Task details - Where the records below show the word "March" in a line, please copy that line.

Dataset excerpts -
########
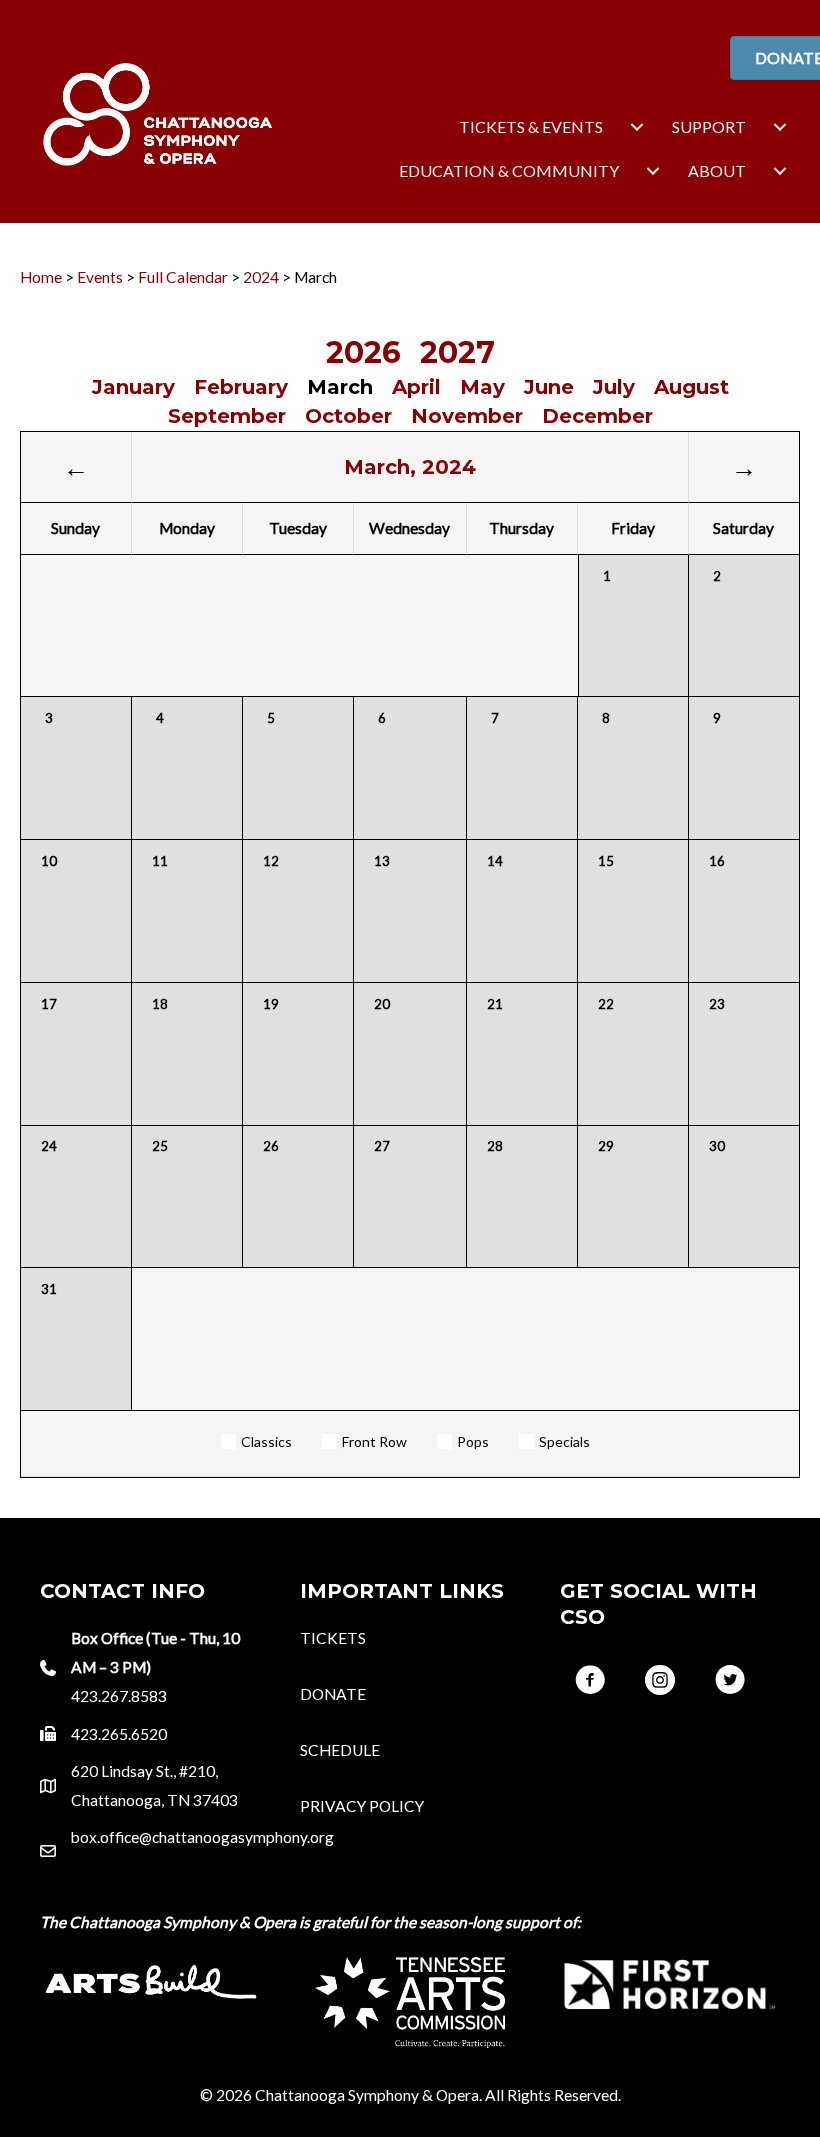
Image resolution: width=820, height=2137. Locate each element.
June (549, 387)
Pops (473, 1441)
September (227, 416)
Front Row (374, 1441)
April (416, 387)
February (241, 387)
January (133, 387)
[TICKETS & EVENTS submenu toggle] (637, 127)
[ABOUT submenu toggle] (780, 171)
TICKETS (333, 1638)
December (597, 416)
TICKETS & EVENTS (531, 126)
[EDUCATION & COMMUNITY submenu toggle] (653, 171)
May (482, 387)
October (348, 416)
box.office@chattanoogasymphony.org (202, 1837)
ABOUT (717, 170)
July (614, 387)
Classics (266, 1441)
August (691, 387)
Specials (564, 1441)
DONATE (333, 1694)
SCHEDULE (340, 1750)
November (467, 416)
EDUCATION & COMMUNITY (509, 170)
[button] (590, 1680)
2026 (363, 352)
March (340, 387)
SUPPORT (709, 126)
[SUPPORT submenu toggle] (780, 127)
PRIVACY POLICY (362, 1806)
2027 (457, 352)
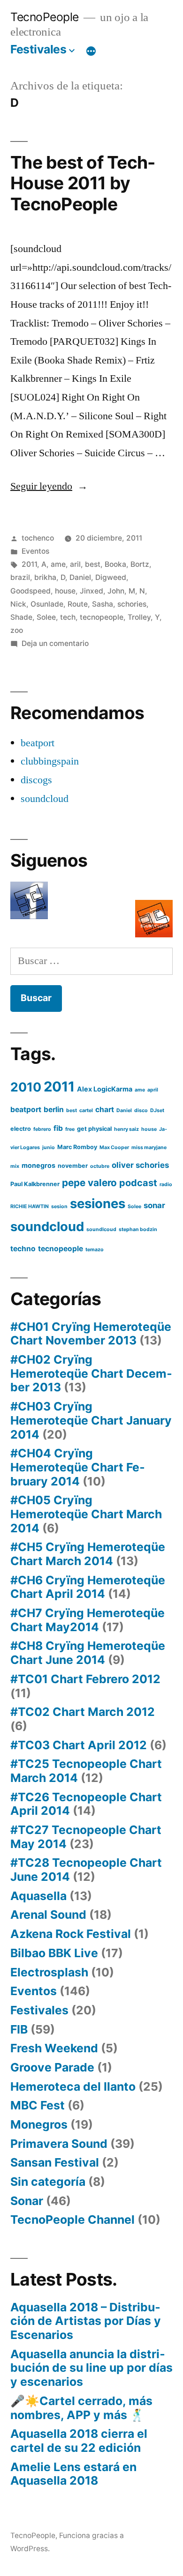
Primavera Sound (58, 2144)
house (65, 590)
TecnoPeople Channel (72, 2219)
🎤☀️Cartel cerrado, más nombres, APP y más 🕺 (81, 2408)
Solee (46, 617)
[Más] (91, 51)
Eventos (35, 551)
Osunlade (46, 604)
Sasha (102, 604)
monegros (38, 1165)
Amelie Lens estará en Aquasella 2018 (73, 2474)
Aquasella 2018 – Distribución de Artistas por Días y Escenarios (85, 2321)
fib (58, 1128)
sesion (59, 1206)
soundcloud (45, 798)
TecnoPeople (44, 17)
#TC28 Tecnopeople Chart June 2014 (86, 1870)
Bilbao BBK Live (54, 1953)
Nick (18, 604)
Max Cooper (114, 1147)
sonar (154, 1205)
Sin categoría (47, 2182)
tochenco (38, 538)
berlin (54, 1109)
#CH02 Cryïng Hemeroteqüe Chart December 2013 (91, 1373)
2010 (25, 1086)
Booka (115, 564)
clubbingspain (50, 761)
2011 (29, 564)
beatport (37, 743)
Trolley (139, 617)
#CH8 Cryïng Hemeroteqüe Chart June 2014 (87, 1653)
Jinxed (91, 590)
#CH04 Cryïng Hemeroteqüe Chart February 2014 (77, 1467)
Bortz (139, 564)
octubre (99, 1166)
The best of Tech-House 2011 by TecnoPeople (82, 183)
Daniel (80, 577)
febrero (42, 1129)
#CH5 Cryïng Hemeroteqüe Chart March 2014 (87, 1554)
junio (48, 1147)
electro (20, 1128)
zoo (16, 630)
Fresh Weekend (54, 2048)
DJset (157, 1110)
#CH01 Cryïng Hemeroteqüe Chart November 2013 (90, 1334)
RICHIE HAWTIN (29, 1206)
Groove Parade (52, 2067)
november (73, 1165)
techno (23, 1248)
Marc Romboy (77, 1147)
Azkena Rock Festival (70, 1934)
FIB (19, 2029)
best (92, 564)
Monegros (39, 2124)
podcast (138, 1182)
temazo (94, 1250)
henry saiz (126, 1129)
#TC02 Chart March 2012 (82, 1712)
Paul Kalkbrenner (35, 1184)
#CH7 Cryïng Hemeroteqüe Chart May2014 (87, 1620)
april (152, 1090)
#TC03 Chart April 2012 (78, 1745)
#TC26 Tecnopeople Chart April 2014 (86, 1804)
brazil (20, 577)
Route (78, 604)
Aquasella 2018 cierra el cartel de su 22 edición (78, 2441)
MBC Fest (37, 2105)
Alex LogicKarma (104, 1089)
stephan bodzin (138, 1229)
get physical (94, 1128)
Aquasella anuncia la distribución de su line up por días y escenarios (91, 2368)
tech (68, 617)
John (115, 590)
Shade (21, 617)
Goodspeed (30, 590)
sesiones (97, 1203)
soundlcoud (101, 1229)
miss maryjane (149, 1147)
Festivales (38, 49)
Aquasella (38, 1896)
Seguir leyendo (49, 486)
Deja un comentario (55, 643)
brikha (45, 577)
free (70, 1129)
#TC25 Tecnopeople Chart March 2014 (86, 1771)
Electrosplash (49, 1972)
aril (75, 564)
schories (131, 604)
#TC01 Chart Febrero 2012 (85, 1679)
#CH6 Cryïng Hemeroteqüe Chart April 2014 (87, 1587)
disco (141, 1110)
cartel (86, 1110)
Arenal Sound (48, 1915)
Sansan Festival (54, 2162)
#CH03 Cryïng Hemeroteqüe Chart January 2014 (91, 1420)
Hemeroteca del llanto (73, 2086)
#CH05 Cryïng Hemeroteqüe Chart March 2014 (86, 1514)
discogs (36, 780)
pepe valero (89, 1182)
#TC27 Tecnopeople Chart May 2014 (85, 1837)
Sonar (26, 2201)
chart (104, 1109)
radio (166, 1184)
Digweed (110, 577)
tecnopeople (101, 617)
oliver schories (140, 1165)
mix (14, 1166)
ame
########
Task response -
March (340, 387)
#CH5 Cryïng Hemeroteqüe Chart March 2014 (87, 1554)
#TC02 Chart March 2012 (82, 1712)
#TC25 Tecnopeople Chart March 2014 (86, 1771)
#CH05 Cryïng Hemeroteqüe Chart March 2014 (86, 1514)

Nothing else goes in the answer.